• _What you are asked to do_: Determine how many lines in the material below contain the word "value", and give that number without comment.

• _Study material_:

★ ★ ★

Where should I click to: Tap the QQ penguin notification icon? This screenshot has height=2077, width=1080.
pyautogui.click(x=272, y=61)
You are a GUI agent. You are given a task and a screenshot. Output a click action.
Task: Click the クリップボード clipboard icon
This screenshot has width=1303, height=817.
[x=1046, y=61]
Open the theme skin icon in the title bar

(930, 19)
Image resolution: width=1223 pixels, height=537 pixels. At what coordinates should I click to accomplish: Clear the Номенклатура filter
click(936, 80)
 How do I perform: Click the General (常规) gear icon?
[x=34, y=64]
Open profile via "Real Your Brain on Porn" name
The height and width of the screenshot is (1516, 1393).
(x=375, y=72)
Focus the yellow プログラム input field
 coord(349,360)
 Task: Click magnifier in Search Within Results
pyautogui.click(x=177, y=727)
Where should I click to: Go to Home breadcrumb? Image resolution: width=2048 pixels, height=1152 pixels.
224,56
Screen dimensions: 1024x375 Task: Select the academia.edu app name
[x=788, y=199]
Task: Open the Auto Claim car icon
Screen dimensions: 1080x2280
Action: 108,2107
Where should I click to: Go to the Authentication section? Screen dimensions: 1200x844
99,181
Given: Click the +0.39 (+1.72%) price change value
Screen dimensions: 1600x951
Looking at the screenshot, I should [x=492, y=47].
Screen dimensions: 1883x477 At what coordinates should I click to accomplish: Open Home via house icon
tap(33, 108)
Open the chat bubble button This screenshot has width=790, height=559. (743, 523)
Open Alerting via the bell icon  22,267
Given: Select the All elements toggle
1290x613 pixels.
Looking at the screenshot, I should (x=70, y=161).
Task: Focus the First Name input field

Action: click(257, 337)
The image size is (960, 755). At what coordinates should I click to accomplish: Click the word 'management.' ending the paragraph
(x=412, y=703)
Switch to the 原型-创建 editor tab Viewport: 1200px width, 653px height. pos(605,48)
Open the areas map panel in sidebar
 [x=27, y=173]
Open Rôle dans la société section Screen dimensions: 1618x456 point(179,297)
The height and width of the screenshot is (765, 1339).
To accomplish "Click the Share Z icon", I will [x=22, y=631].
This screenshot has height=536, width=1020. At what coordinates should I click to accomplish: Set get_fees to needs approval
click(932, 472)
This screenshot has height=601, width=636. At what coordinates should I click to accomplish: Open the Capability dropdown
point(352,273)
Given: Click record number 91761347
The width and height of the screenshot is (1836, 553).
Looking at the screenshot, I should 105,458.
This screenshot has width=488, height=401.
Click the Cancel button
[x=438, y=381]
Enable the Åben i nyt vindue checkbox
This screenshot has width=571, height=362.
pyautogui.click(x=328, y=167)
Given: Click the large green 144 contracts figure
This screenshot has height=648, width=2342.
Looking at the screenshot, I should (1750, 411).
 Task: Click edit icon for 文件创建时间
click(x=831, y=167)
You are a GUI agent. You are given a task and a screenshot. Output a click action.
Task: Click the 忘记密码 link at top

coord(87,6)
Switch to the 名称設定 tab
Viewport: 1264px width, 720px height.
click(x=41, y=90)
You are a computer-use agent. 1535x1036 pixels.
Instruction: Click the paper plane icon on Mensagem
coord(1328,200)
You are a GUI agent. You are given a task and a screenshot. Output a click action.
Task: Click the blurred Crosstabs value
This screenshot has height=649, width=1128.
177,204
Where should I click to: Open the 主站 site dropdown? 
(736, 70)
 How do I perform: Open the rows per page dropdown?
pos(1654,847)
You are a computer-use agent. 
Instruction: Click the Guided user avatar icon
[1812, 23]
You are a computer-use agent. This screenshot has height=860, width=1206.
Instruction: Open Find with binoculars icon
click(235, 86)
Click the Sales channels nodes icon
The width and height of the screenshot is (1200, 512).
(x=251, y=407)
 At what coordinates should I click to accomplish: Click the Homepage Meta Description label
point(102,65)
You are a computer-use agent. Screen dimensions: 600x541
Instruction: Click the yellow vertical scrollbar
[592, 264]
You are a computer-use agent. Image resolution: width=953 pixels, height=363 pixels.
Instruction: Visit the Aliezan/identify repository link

★ ★ ★

• _Response below_: 2